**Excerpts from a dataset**

#####

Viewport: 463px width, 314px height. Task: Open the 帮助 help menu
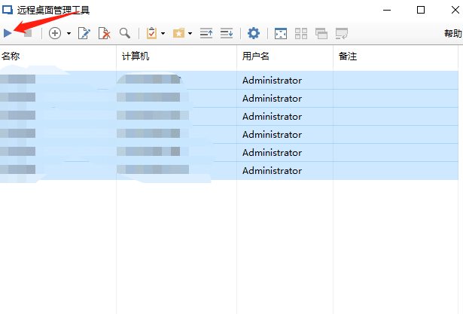[452, 34]
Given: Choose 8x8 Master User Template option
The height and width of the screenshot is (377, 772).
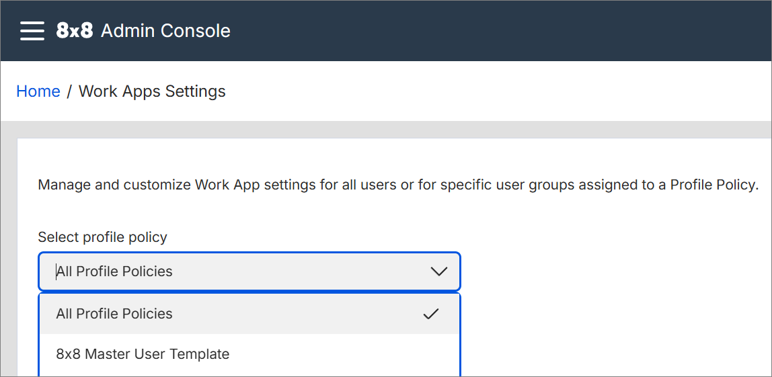Looking at the screenshot, I should tap(249, 354).
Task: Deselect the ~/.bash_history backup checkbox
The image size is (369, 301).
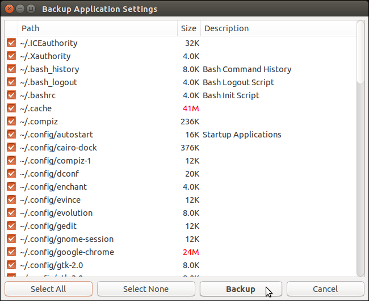Action: tap(11, 69)

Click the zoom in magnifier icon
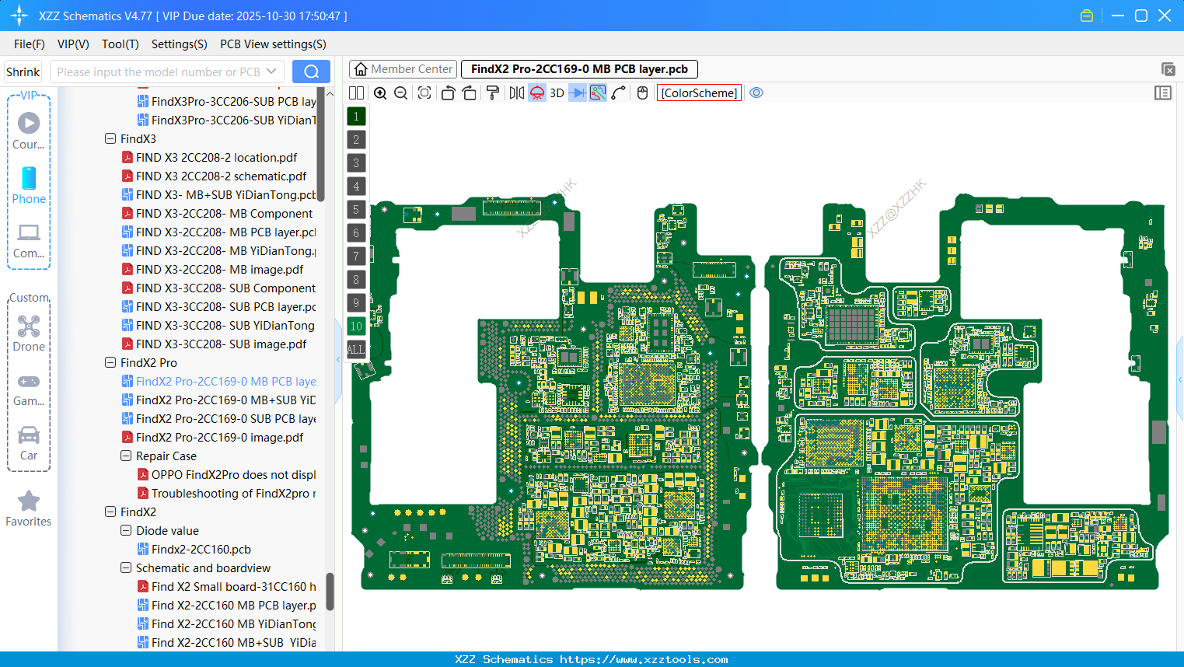click(x=380, y=93)
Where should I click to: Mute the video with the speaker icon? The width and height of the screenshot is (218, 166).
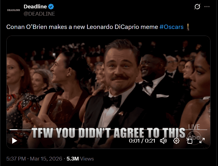tap(164, 141)
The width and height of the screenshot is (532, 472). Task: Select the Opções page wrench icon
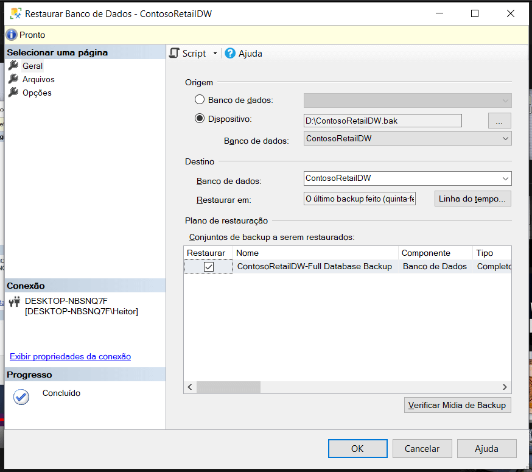pos(13,93)
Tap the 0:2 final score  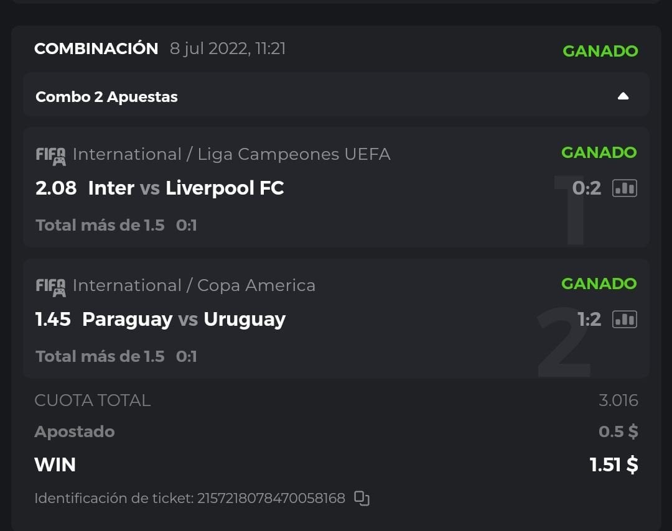[x=586, y=188]

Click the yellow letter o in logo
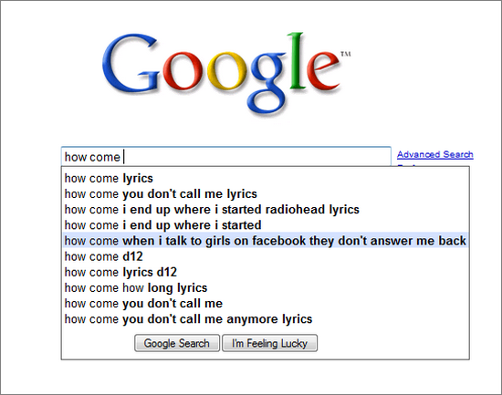(x=227, y=71)
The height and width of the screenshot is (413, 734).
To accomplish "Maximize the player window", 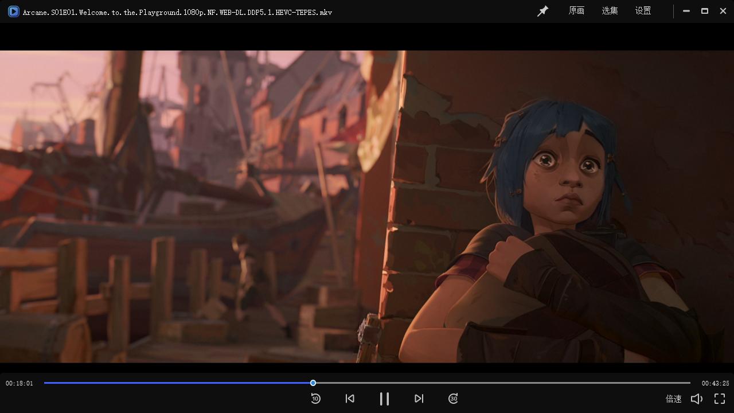I will pos(705,11).
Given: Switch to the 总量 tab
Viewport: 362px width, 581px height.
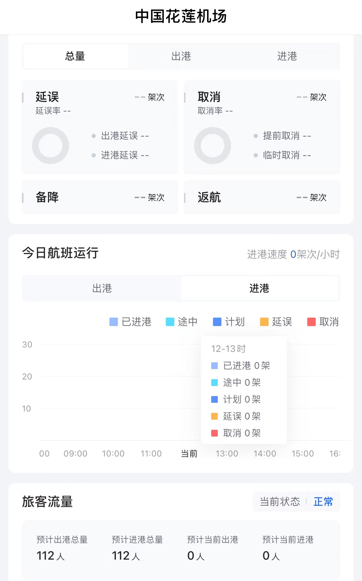Looking at the screenshot, I should tap(75, 56).
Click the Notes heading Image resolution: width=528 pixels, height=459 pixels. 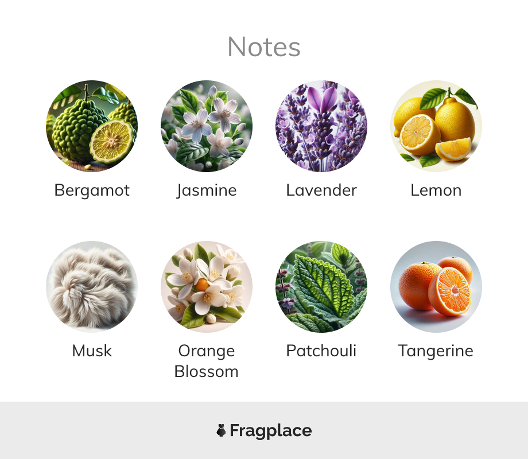click(264, 47)
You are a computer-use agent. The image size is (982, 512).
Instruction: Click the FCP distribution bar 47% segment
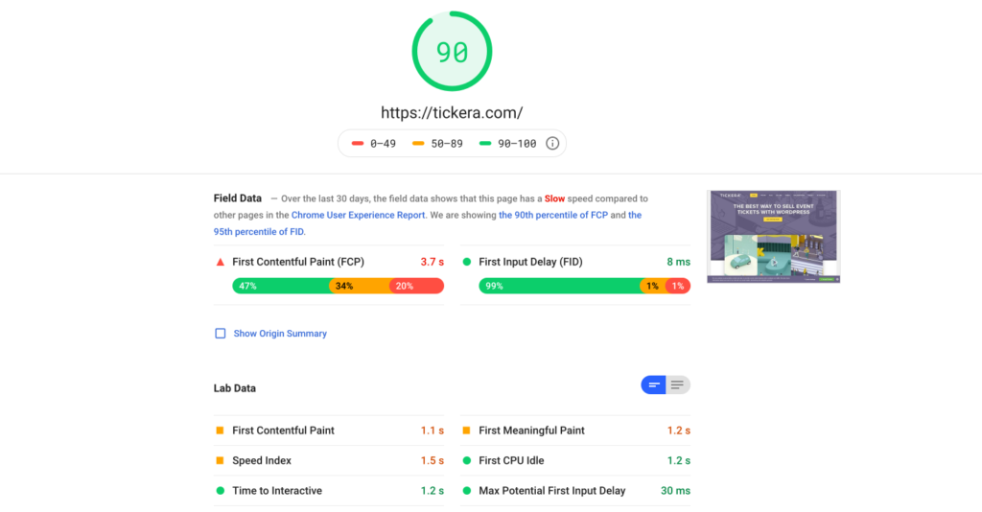coord(281,286)
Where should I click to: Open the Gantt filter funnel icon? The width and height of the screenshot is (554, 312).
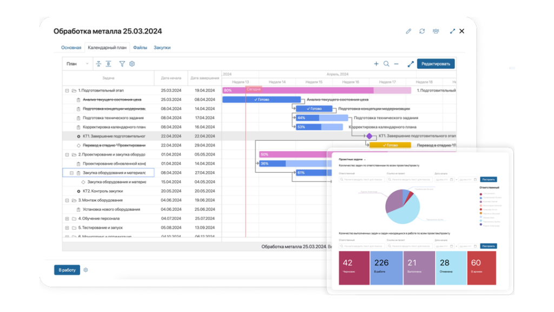pyautogui.click(x=122, y=64)
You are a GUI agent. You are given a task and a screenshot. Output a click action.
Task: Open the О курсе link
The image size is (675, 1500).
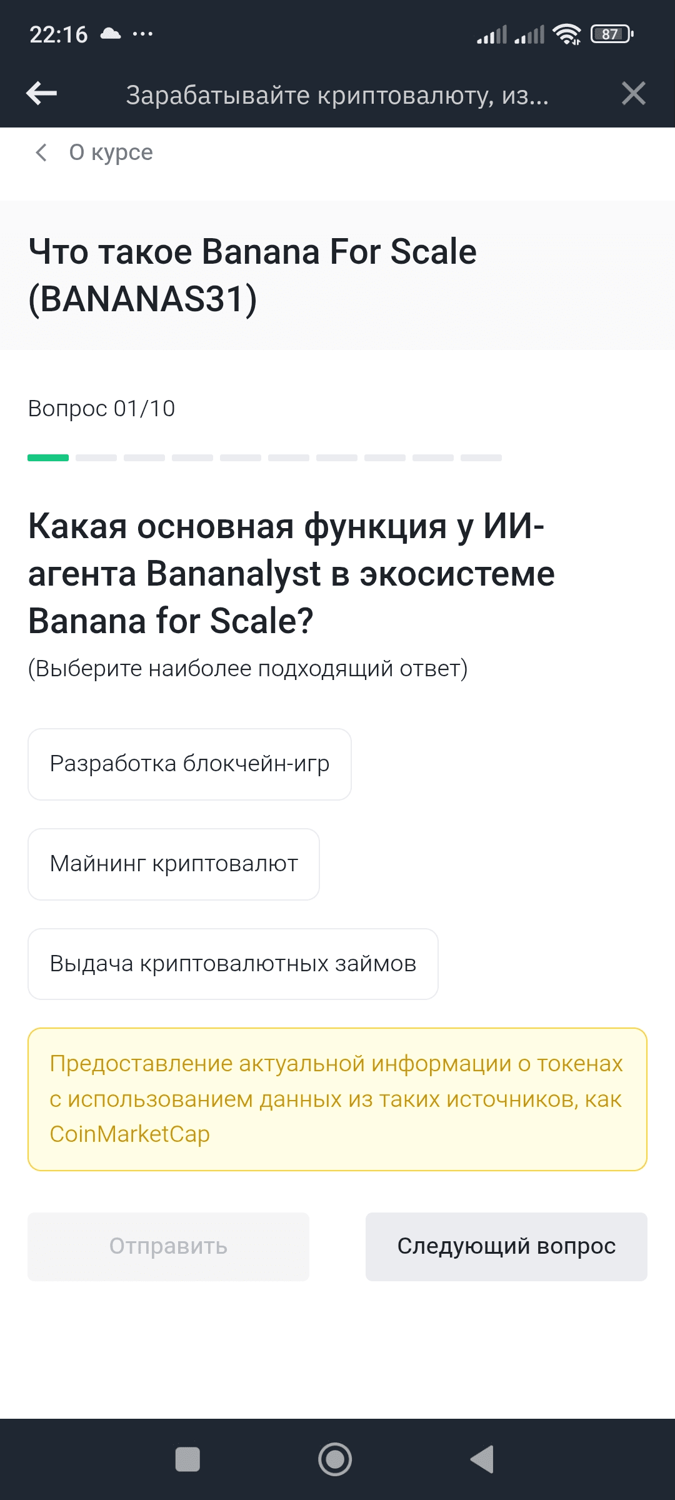point(111,153)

#####

**Problem statement**
Among the lines above, show every one that contains the string "agent".

**Result for this task**
You are a computer-use agent. The image size is (982, 512).
You are a GUI agent. You are given a task and a screenshot. Output a click action.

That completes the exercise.